Regional surveillance organization Asean+3 Macroeconomic Research Office (Amro) has slashed its 2021 growth forecast for the Philippines to 4.3 percent as consumer spending—the domestic economy’s prime mover—took a hit from the prolonged COVID-19 quarantine.

Amro’s updated gross domestic product (GDP) projection in its Asean+3 Regional Economic Outlook 2021 Update report on Thursday was less optimistic than its estimate of 6.9 percent in March, even as it was within the government’s downgraded 4-5 percent target range.

Amro also downscaled its GDP growth forecast for 2022 to 6.7 percent—below the government’s 7-9 percent goal—from 7.8 percent previously.

In a press briefing, Amro chief economist Hoe Ee Khor attributed their new forecast to shocks in private consumption as well as badly hit small businesses, which he said should get additional support given the government’s still “moderate” fiscal space to ramp up stimulus spending and prevent deep-scarring effects.

It did not help that Amro sees above-target inflation of 4.3 percent this year, higher than the previous estimate of 3.8 percent.

By 2022, Amro projected headline inflation to return within the government’s 2-4 percent target band of manageable price hikes and average 3.2 percent, lower than the previous 3.3-percent projection.

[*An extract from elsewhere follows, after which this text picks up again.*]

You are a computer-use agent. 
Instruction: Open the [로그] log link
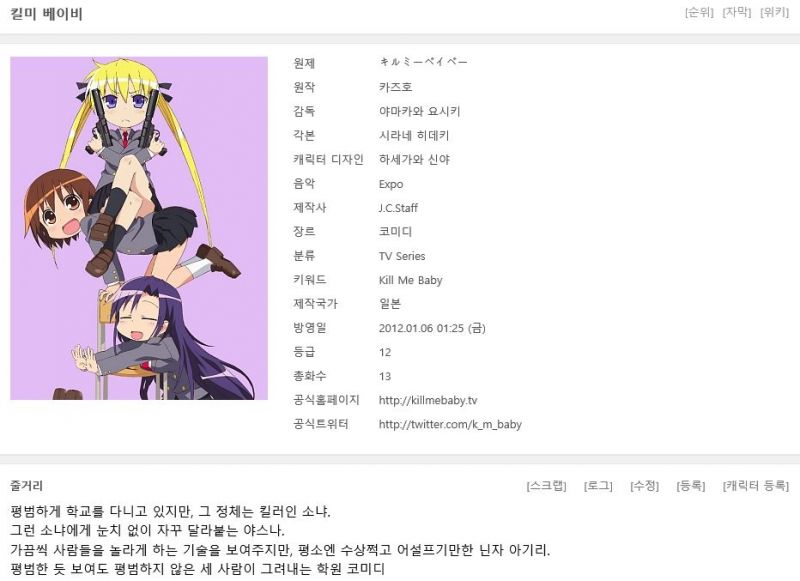click(598, 486)
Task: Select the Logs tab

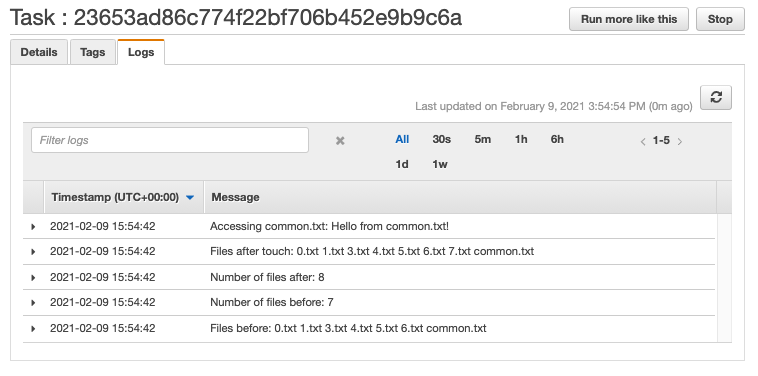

Khor said the vaccination rate in the Philippines, which he noted was ramping up recently, would help the consumption-driven economy recover.

Amro expects the Philippines to achieve its target inoculation rate, or all adults fully vaccinated, by early next year, Khor said.

A separate World Bank report on Thursday said the Philippines would likely vaccinate 60 percent of its population by the second quarter of 2022.

The World Bank said “vaccine availability is now the binding constraint on vaccination in the larger East Asia and Pacific countries like Indonesia, the Philippines and Vietnam.”

At present, “coverage is still low in several East Asia and Pacific countries, like Indonesia, the Philippines and Vietnam, and vaccine availability is still an issue because of limited global production capacity and the decision to provide booster vaccines in industrial countries,” the World Bank said.

“At current pace of vaccine administration, and given estimates of availability, several East Asia and Pacific economies could reach 60 percent of total population that is fully vaccinated over the next months, with China and Mongolia already there and Indonesia and the Philippines likely to get there in the first half of next year,” it added.